Video Quality Assessment System at Youku

Jing Li (Alibaba Group, China)

With the fast proliferation of online video sites and social media platforms, user, professionally and occupationally generated content (UGC, PGC, OGC) videos are streamed and explosively shared over the Internet. Consequently, it is urgent to monitor the content quality of these Internet videos to guarantee the user experience.  Youku, a leading Chinese video hosting service platform, has to establish a video quality assessment system to evaluate the whole life cycle of a video from capturing, production, post-processing, to encoding, transmission and delivering to users. Video formats at Youku include UltraHD, HDR, AR, Free View-point video, VR, etc.  In this talk, the general subjective quality assessment system will be introduced for different application purposes. Then, the corresponding objective quality metrics and the guarantees of the users' experience will be illustrated for better understanding.

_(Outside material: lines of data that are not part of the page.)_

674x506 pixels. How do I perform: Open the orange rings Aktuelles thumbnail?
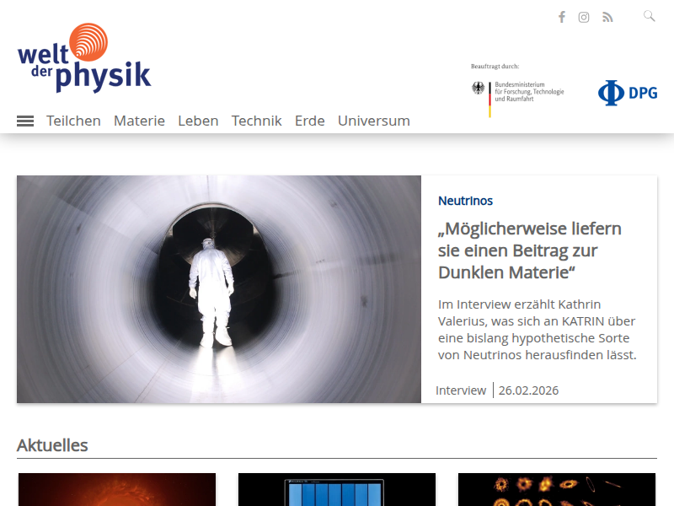(x=556, y=490)

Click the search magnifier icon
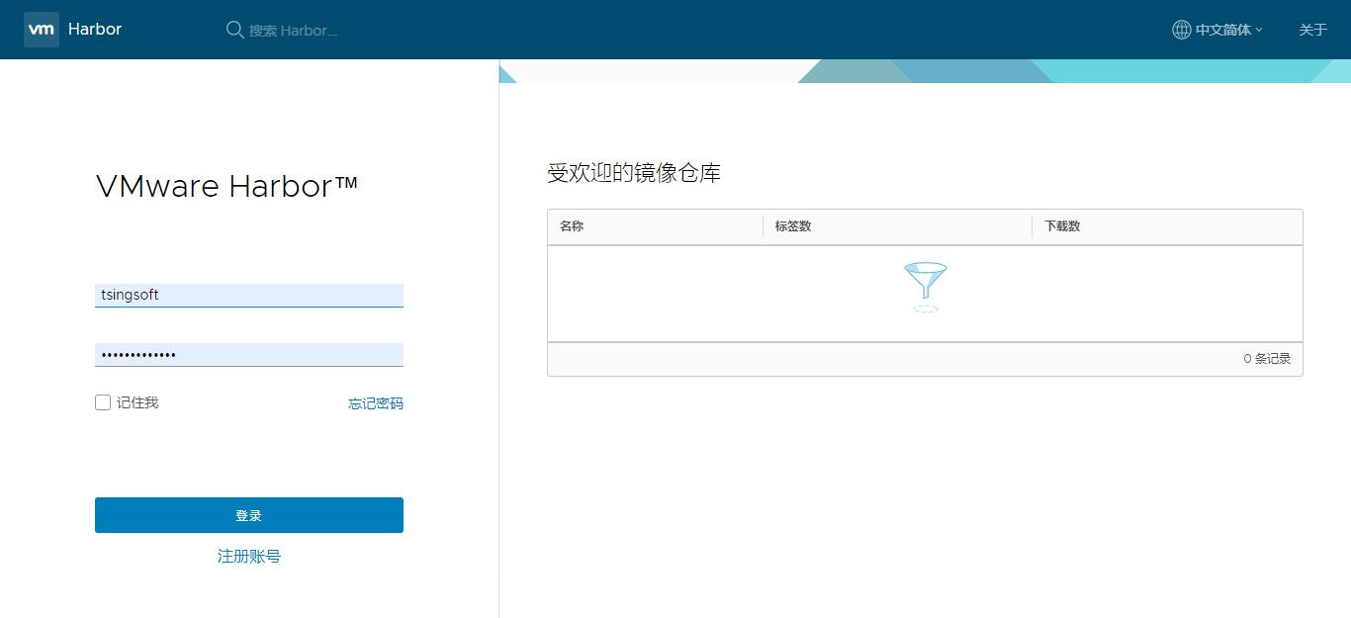pos(234,30)
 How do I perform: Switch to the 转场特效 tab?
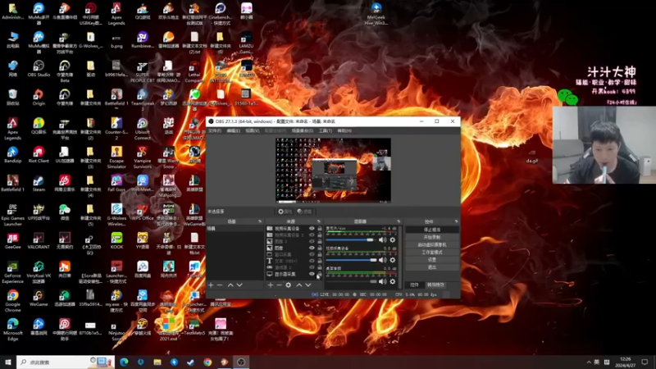tap(436, 285)
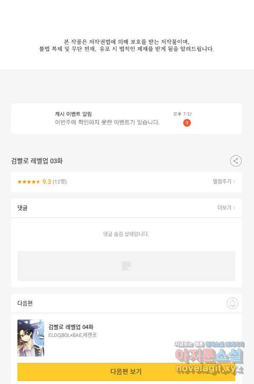Click the 9.3 rating score
Image resolution: width=254 pixels, height=384 pixels.
coord(47,182)

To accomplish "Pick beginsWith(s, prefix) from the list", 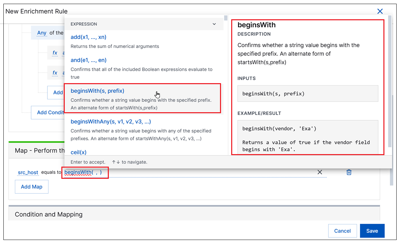I will coord(97,91).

Jing Li received her BSc degree from Xi’an University of Technology, China in 2006, M.S. degree in Pattern Recognition and Intelligence Systems from Xidian University, China in 2010, and Ph.D. degree in computer science from the Image and Video Communications (IVC/IRCCyN) Group in Polytech Nantes, University of Nantes, France in 2013. She is now with Alibaba Group as a senior staff algorithm engineer and Head of Moku laboratory since 2019, leading teams working on computer vision, video enhancement, video quality assessment, and VR/AR/FVV interactive technology in immersive multimedia. From 2013 to 2019, she has been working in IPI/LS2N lab as a researcher. From 2014 to 2016, she was also an assistant professor at the University of Nantes, France. Currently she is a member of Video Quality Experts Group (VQEG) and IEEE Standard working group P3333.1. She is a contributor of International Telecommunication Union (ITU) Standards ITU-T Rec. P.914, P.915 and P.916, and IEEE Standard P3333.1.1. Her research interests include image quality assessment, QoE of immersive multimedia including both psychophysical study and objective modeling, deep learning, active learning and data mining.